FBAR Reforms Recommended
If you have a financial interest in or signature authority over a foreign financial account, including a bank account, brokerage account, mutual fund, trust, or other type of foreign financial account, exceeding certain thresholds, the Bank Secrecy Act may require you to report the account yearly to the Department of Treasury by electronically filing a Financial Crimes Enforcement Network (FinCEN) 114, Report of Foreign Bank and Financial Accounts (FBAR).
However, FinCEN has recently made a number of proposals (RIN 1506-AB26) to revise its regulations.
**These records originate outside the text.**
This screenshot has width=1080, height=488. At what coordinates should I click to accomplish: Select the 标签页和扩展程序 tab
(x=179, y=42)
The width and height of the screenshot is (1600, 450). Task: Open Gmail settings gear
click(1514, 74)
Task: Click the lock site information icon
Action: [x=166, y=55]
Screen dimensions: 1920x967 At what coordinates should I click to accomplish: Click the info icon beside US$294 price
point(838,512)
The proposed regulations would conform the FBAR filing deadlines to the new April 15 date, update the filing exemption for officers and employees with signature authority but no financial interest, and require filers with 25 or more accounts to begin reporting detailed information on each account on their annual FBAR filing.
- Any taxpayer who submits a timely extension request for their calendar year federal income tax return should automatically receive a corresponding extension to October 15 to file their FBAR;
- FinCen make available on its website a simple-to-complete electronic extension request for use by taxpayers who do not request a filing extension of their federal income tax return;
- FinCEN coordinate with tax preparation software vendors to ensure that both tax professionals and individual taxpayers have ready access for electronic filing of FBAR extensions through their products;
- FinCEN’s final regulations include a provision to grant an automatic extension until June 15 to FBAR filers located overseas or who maintain their books and records overseas;
- FinCEN permit taxpayers with signature authority but no financial interest in accounts whose filing requirements have been deferred since 2011 to not be required to file the deferred FBARs provided they would have qualified for the expanded filing exemption proposed by FinCEN; (currently the accounts need to be listed in Part IV of the FBAR)
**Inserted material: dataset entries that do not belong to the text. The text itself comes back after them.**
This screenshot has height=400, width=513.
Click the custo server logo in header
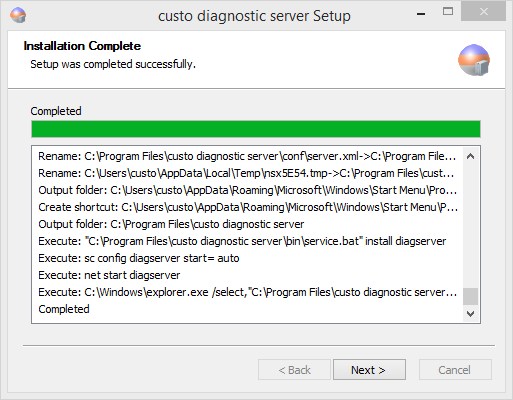click(x=474, y=60)

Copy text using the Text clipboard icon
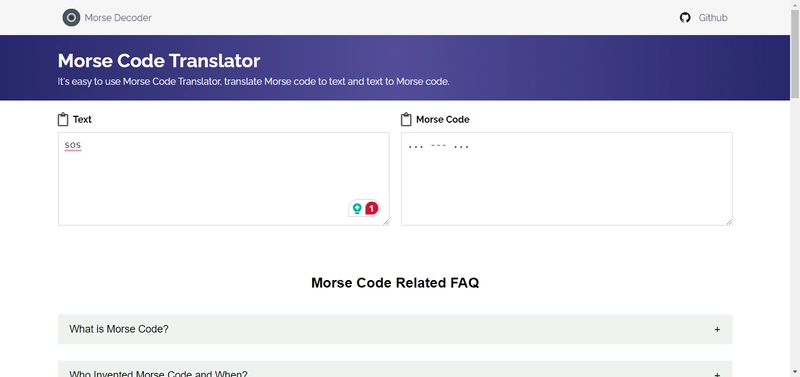pyautogui.click(x=63, y=119)
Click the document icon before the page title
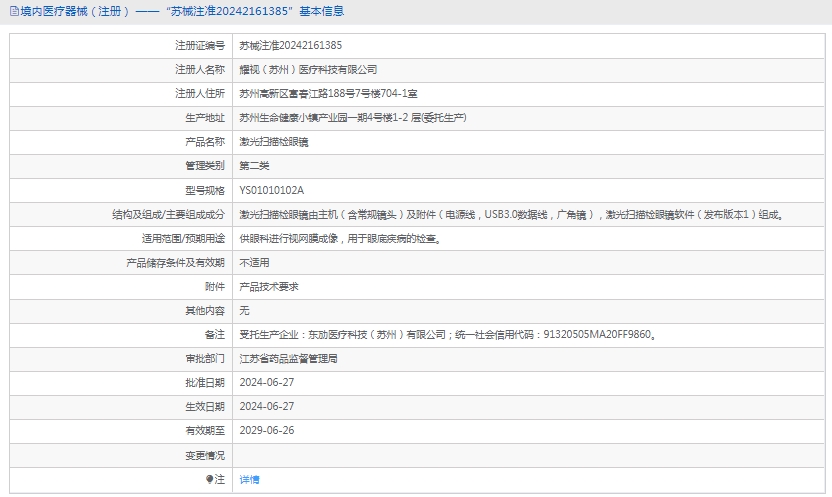This screenshot has height=497, width=832. coord(11,12)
- FinCEN allow filers with 25 or more accounts to provide the information as an attachment to their FBAR return; (currently the accounts need not be listed) and
- FinCEN continue to provide an exemption from filing an FBAR to officers and employees of certain federally-regulated entities for accounts over which they have signature authority but no financial interest.
FBAR compliance is difficult already and non-compliance penalties are extreme. We recommend some additional penalty reform recommendations, especially for non-willful cases (currently there is a $10,000 per account per year penalty).
We believe most of the AICPA’s user-friendly pro-taxpayer recommendations should be adopted by the government.